Limited health literacy has been associated with poor health outcomes in several rheumatoid arthritis (RA) studies. For RA patients in the U.S. with limited health literacy or English proficiency, the patient global assessment of disease activity as measured by a visual analog scale (PGA-VAS) may not adequately capture their true disease activity. These vulnerable patients may have difficulty completing the PGA-VAS. According to current guidelines, RA patients must have a low PGA score to confirm low disease activity or remission. Prior research has found limited health literacy may result in discrepancies between PGA-VAS and provider assessments of disease activity.
Joel Hirsh, MD, of the Denver Health and Hospital Authority and University of Colorado Medical School, Denver, and colleagues sought to understand the perspectives of vulnerable patients regarding PGA-VAS. In a cross-sectional study, 300 participants with RA completed the PGA-VAS in the Disease Activity Score in 28 joints and the Multidimensional Health Assessment Questionnaire, as well as a questionnaire regarding these assessments. Participant health literacy was assessed using the modified Short Test of Functional Health Literacy in Adults (S-TOFHLA), which is validated in English and Spanish. Participants also completed a model of disease states and remission, ranking remission, mild, moderate and severe disease using VAS.

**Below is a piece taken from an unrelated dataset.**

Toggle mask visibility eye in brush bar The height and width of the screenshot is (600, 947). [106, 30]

The researchers hypothesized that “many of our vulnerable subjects would find the PGA-VAS challenging.” Additionally, they thought sociodemographic variables, such as lower health literacy, would be associated with patients being unable to order the disease model states into a natural progression. The study’s results were published in the May 2019 issue of Arthritis Care & Research.
The Results
“Our primary hypothesis was confirmed,” write the authors in their discussion. “Our quantitative information about the PGA-VAS instruments from a diverse group of patients adds substantially to the literature regarding the patient perspective on PGA-VAS instruments.”
Approximately 40% of participants found the PGA-VAS confusing. According to the data, the most frequently selected reasons for this confusion were the variability in RA symptoms and the lack of certainty regarding whether RA was driving symptoms.

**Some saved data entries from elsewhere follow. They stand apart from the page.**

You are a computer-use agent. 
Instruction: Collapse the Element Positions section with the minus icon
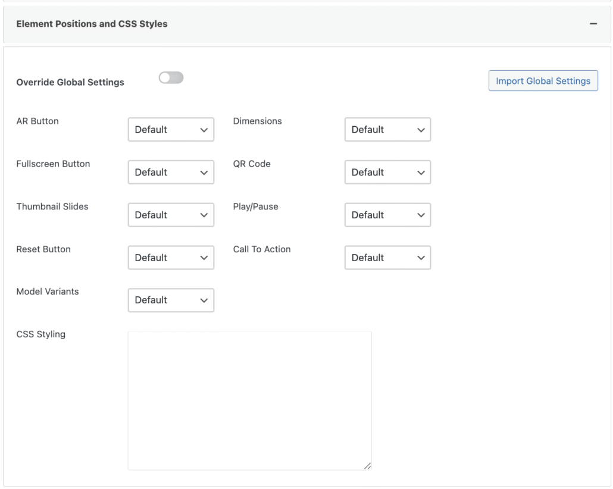coord(593,24)
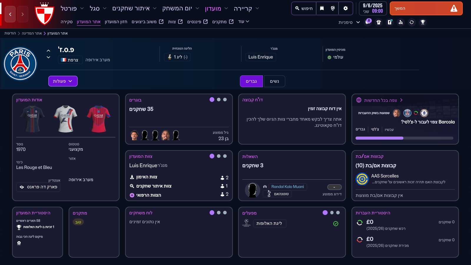Screen dimensions: 471x265
Task: Open messages icon with 8 badge
Action: click(368, 22)
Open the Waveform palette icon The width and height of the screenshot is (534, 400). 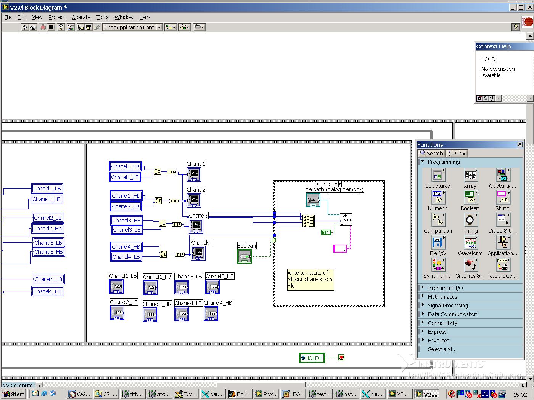tap(470, 242)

For both versions of the PGA-VAS, a positive depression screen was a significant predictor of confusion. Spanish-speakers were more likely to want help completing scales, while males and those with higher S-TOFHLA scores or higher education levels expressed a need for help less frequently for both versions of the PGA-VAS.
For the model disease states, 49% of participants completed them in a manner that did not have natural progression, and only 25% (n=76) completed them in a numerical manner with natural progression. Predictors for completing the model in a natural progression included income above the U.S. federal poverty line and a higher S-TOFHLA. Additionally, only 22% of participants (n=67) ranked the remission model at the threshold for remission.
The authors note that the surprisingly low number of patients correctly classifying a remission model disease state has wide implications for clinical practice and research. “It also raises the possibility of misclassification of disease activity based on patient reported outcomes in vulnerable populations, and more broadly, of how disease activity is classified according to patient reported outcomes,” they write.
“Our data … are particularly valuable and add urgency to the growing sense that the PGA-VAS needs to be re-examined as a criterion of remission,” conclude the authors. “Finally, we believe that if the PGA-VAS is to be kept as a key component of all RA disease activity indices, it should be made less confusing in terms of its wording, clarification of its target dimensions, and reduction of its literacy and numeracy burdens.”
Hirsh J, Wood P, Keniston A, et al. Limited health literacy and patient confusion about rheumatoid arthritis patient global assessments and model disease states. Arthritis Care Res (Hoboken). 2019 May;71(5):611–619.